==== Extract provided ====
(19)
(11)EP 3 502 566 A1

(12)EUROPEAN PATENT APPLICATION

(43)Date of publication:
26.06.2019 Bulletin 2019/26

(21)Application number: 18213213.4

(22)Date of filing:  17.12.2018
(51)International Patent Classification (IPC): 
F23R 3/36(2006.01)
F23R 3/14(2006.01)
(84)Designated Contracting States:
AL AT BE BG CH CY CZ DE DK EE ES FI FR GB GR HR HU IE IS IT LI LT LU LV MC MK MT NL NO PL PT RO RS SE SI SK SM TR
Designated Extension States:
BA ME
Designated Validation States:
KH MA MD TN

(30)Priority: 21.12.2017 US 201715850175

(71)Applicant: Delavan, Inc.
West Des Moines, IA 50265 (US)

(72)Inventors:
  • PROCIW, Lev Alexander
    Johnston, IA Iowa 50131 (US)
  • RYON, Jason A.
    Carlisle, IA Iowa 50047 (US)
  • GREENFIELD, Jacob
    Granger, IA Iowa 50109 (US)

(74)Representative: Dehns 
St. Brides House 10 Salisbury Square
London EC4Y 8JD
London EC4Y 8JD (GB)

  


(54)Dual fuel gas turbine engine pilot nozzles


(57) A pilot nozzle (101) for a dual fuel turbine engine includes an inner air circuit (108), a gaseous fuel circuit (110) radially outward from the inner air circuit (108), a liquid fuel circuit (112) radially outward from the inner air circuit (108), an outer air circuit (114) radially outward from the liquid fuel circuit (112) and the gaseous fuel circuit (110), and a shroud (116) radially outward from the outer air circuit (114). The shroud (116) is configured to stabilize a pilot recirculation zone (126) downstream from outlets of the inner and outer air circuits (108, 114) and the liquid and gaseous fuel circuits (112, 110).




Description

BACKGROUND OF THE INVENTION


1. Field of the Invention



[0001] The present disclosure relates to combustors, and more particularly to pilot nozzles such as those used in combustor nozzles for gas turbine engines.

2. Description of Related Art



[0002] In gas turbine engines, such as industrial gas turbine engines used for power production, there is often a need to utilize more than one type of fuel. Dual fuel injectors within the gas turbine engines operate to mix air and fuel together for combustion. A dual fuel system can introduce additional challenges with respect to mixing fuel and air. To reduce NOx emissions, air and fuel typically need to be adequately mixed. Fuel staging can be used to achieve better mixing and low NOx combustion.

[0003] The conventional techniques have been considered satisfactory for their intended purpose. However, there is an ever present need for improved fuel injection and air-fuel mixing. This disclosure provides a solution for this.

SUMMARY OF THE INVENTION



[0004] A pilot nozzle for a dual fuel turbine engine includes an inner air circuit, a gaseous fuel circuit radially outward from the inner air circuit, a liquid fuel circuit radially outward from the inner air circuit, an outer air circuit radially outward from the liquid fuel circuit and the gaseous fuel circuit, and a shroud radially outward from the outer air circuit. The shroud is configured to stabilize a pilot re-circulation zone downstream from outlets of the inner and outer air circuits and the liquid and gaseous fuel circuits.

[0005] In certain embodiments, the shroud defines a longitudinal axis and includes an upstream end at a first axial position proximate to the outer air circuit and a downstream end at a second axial position downstream from the outlets of the inner and outer air circuits and the liquid and gaseous fuel circuits. The downstream end of the shroud can include a diverging portion.
====
» **Given task**:
Reproduce the part of the pilot nozzle patent application between "[0002] In gas turbine" and "low NOx combustion.", inclusive. The listing that follows is separate material, unrelated to the pilot nozzle patent application.
==== Data segment ====
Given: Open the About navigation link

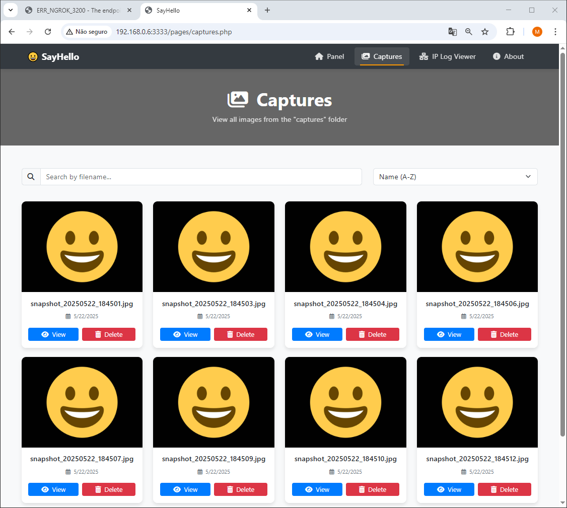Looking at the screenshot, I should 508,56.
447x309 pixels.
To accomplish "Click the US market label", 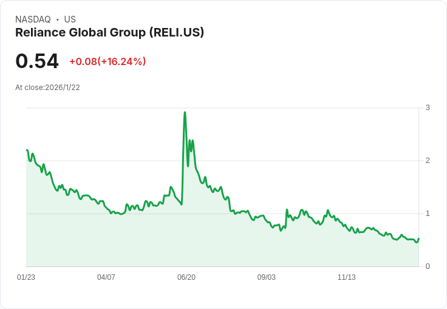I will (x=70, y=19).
====
» **Answer to the problem**:
[0002] In gas turbine engines, such as industrial gas turbine engines used for power production, there is often a need to utilize more than one type of fuel. Dual fuel injectors within the gas turbine engines operate to mix air and fuel together for combustion. A dual fuel system can introduce additional challenges with respect to mixing fuel and air. To reduce NOx emissions, air and fuel typically need to be adequately mixed. Fuel staging can be used to achieve better mixing and low NOx combustion.